We want to construct theories about the way the economy works motivated by action on the basis of these ordinal preference relations. But it's hard to do that with a collection of binary relations (X>Y, Y>Z, W>P, L>Q, etc.). So we ask ourselves: "can I think of a functional relation that represents these ordinal preference relations, which I can then analyze and use to theorize different things?". The key word here is "represents" - and this is also a point stressed by mainstream economists. What you want is a (cardinal) functional relation that will give you the same answer that you would get from a plausible set of ordinal preference relations. You want that because you can do calculus on a functional relation, but not on a set of binary relations.
Thus, we make up utility functions. We want utility functions that assign values to bundles that duplicate ordinal preference relations. If X is preferred to Y, we want U(X) > U(Y) for all X and Y under consideration. We also want to make sure we're talking about rational preference relations, so the function has to obey those rules as well. That's all that matters.
This gets to a point that stickman raised in some of the comment sections about monotonic transformations of utility functions. If U=x represents a preference relation, then U=ln(x) represents the same preference relation equally well. Indeed, there are lots of problems where you make that exact monotonic transformation because it's easier to solve U=ln(x) than U=x.
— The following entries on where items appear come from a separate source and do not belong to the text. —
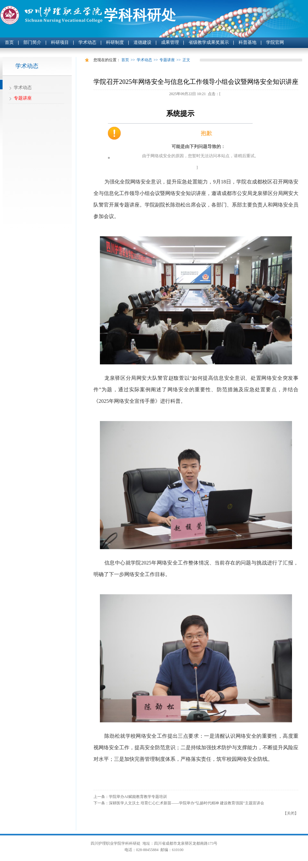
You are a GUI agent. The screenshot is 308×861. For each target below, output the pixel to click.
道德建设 (142, 42)
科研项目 (60, 42)
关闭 (291, 813)
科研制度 (115, 42)
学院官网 (275, 42)
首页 (9, 42)
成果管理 (170, 42)
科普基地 (247, 42)
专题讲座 (23, 98)
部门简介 (32, 42)
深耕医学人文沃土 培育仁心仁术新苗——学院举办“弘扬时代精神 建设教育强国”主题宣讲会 (186, 803)
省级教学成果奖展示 (209, 42)
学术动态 (87, 42)
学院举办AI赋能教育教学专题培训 (138, 796)
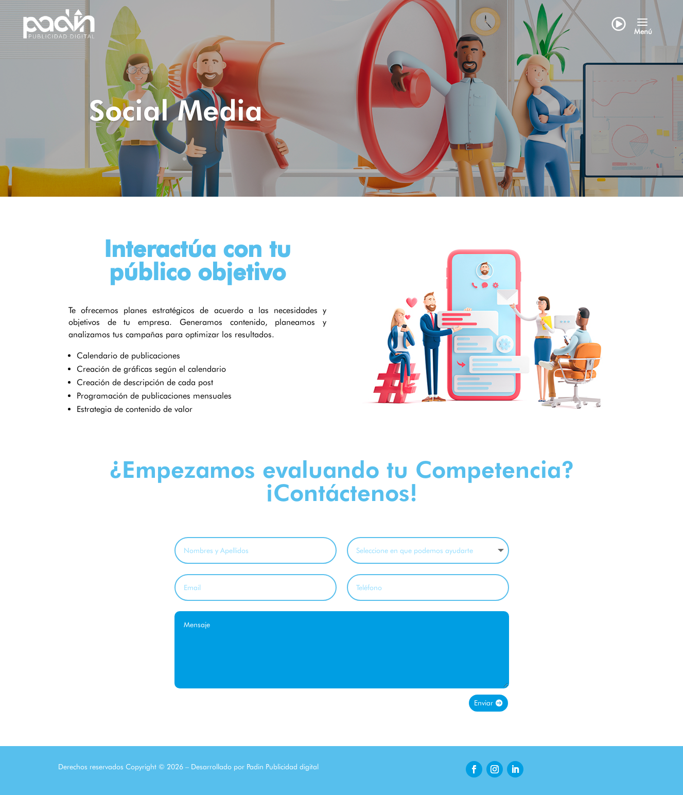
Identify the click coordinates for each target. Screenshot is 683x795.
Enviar (483, 703)
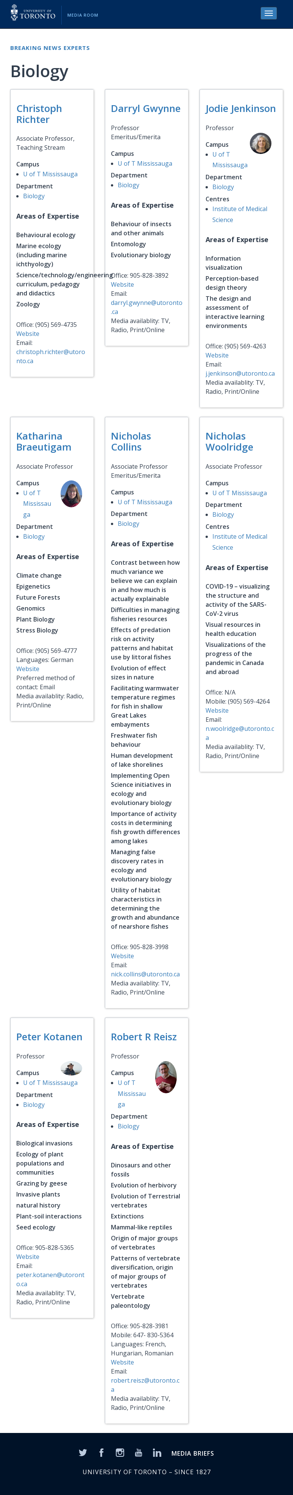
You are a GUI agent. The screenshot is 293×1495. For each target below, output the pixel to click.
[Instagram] (120, 1452)
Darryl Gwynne (146, 108)
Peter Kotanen (49, 1036)
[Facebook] (101, 1452)
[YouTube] (138, 1452)
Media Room (82, 15)
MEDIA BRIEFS (192, 1453)
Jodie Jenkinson (241, 108)
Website (27, 333)
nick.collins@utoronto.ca (145, 974)
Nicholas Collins (131, 441)
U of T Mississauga (50, 174)
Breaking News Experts (50, 47)
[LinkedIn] (157, 1452)
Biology (34, 196)
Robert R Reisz (144, 1036)
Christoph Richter (39, 113)
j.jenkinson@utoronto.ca (240, 373)
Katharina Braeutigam (44, 441)
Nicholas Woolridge (229, 441)
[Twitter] (82, 1452)
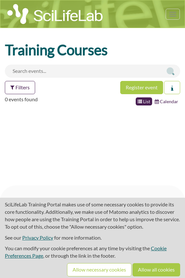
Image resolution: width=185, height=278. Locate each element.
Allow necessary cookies (99, 269)
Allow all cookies (156, 269)
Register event (142, 87)
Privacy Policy (37, 237)
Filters (20, 87)
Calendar (166, 101)
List (144, 101)
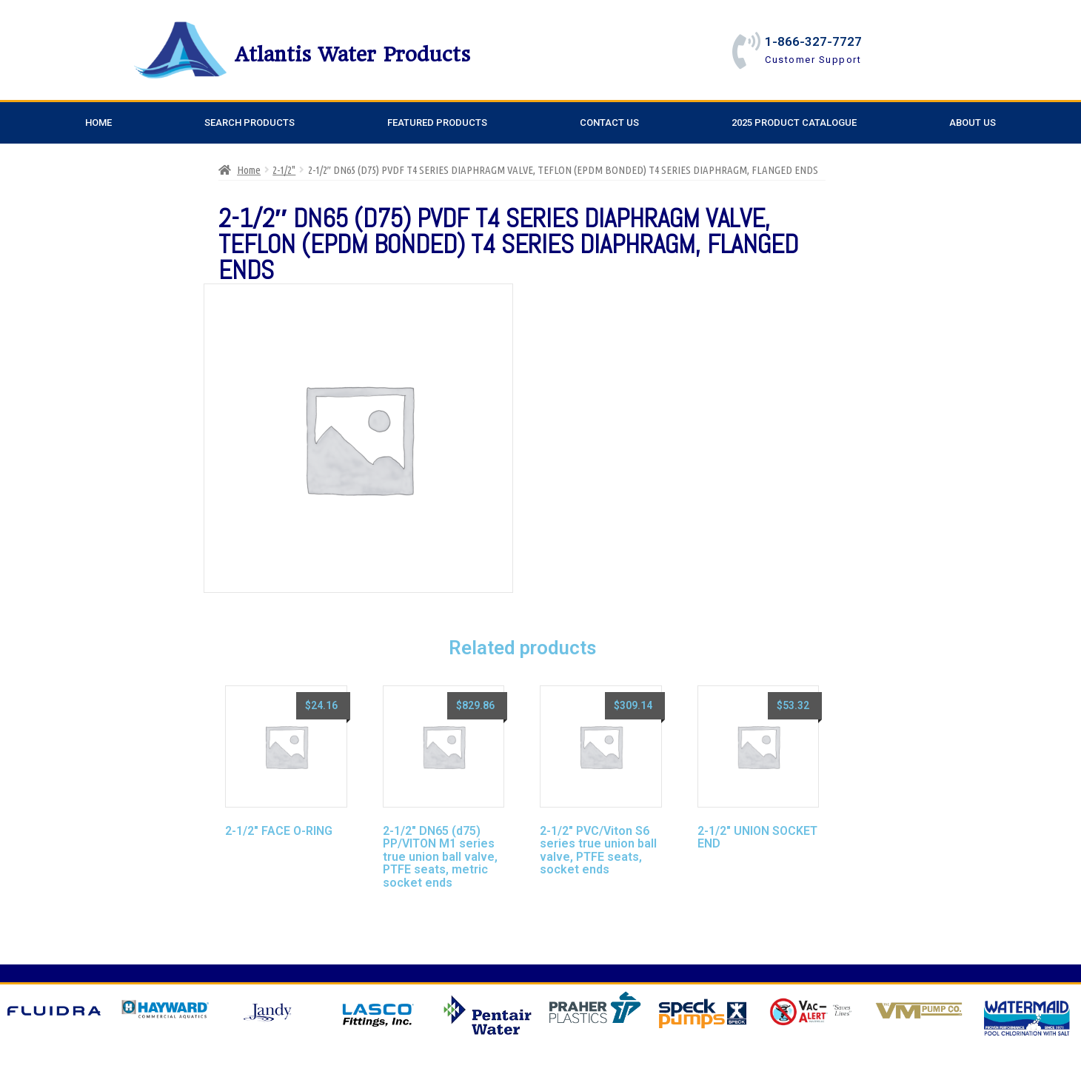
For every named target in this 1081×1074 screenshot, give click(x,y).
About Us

The point is, utility functions are meant to represent ordinal preference relations. They are not intended to give you information about the intensity of preferences. This is part of the reason that I'm somewhat skeptical of welfare analysis. It walks a dangerous line. Sometimes it's OK as a way of translating preferences into dollars. That doesn't cross the line of telling you how much more you enjoy something than another thing - it simply monetizes a preference relation. You don't know how much more you enjoy something unless you have a money-to-utils conversion, which of course is a conversion that doesn't exist (or at least that we don't have access to).
A lot of these discussions go wrong when people take what they think they were taught in undergraduate microeconomics and start assuming that's what mainstream economics is. Things are always simplified. The problems you spend a lot of time on as an undergraduate are very different from the problems you spend time on as a graduate student, and it's the latter that's somewhat closer to what economists actually spend time on. Undergraduates spend very little time on working with ordinal preference relations. Graduate students do. They work a lot with that because it's the underpinning of all the subsequent functional relations that we work with.
Critics need to stop and take a second to consider that maybe undergraduate economics doesn't spend much time articulating the step from ordinal preference relations to cardinal utility functions because that step - while necessary - is not important to get the fundamental insights of economics. If instructional time is scarce - and it is, because many don't continue on in economics - you disseminate more knowledge by expecting your students to trust you on the step between ordinal preference and cardinal utility. With scarce instructional time you are also probably better off finessing the difference between a utility function that is useful for theoretical applications and a preference relation that is what is actually motivating human action.
Anyway - trust me - this is not some incredible insight of the internet Austrians. We know this. We spend a considerable amount of time on it.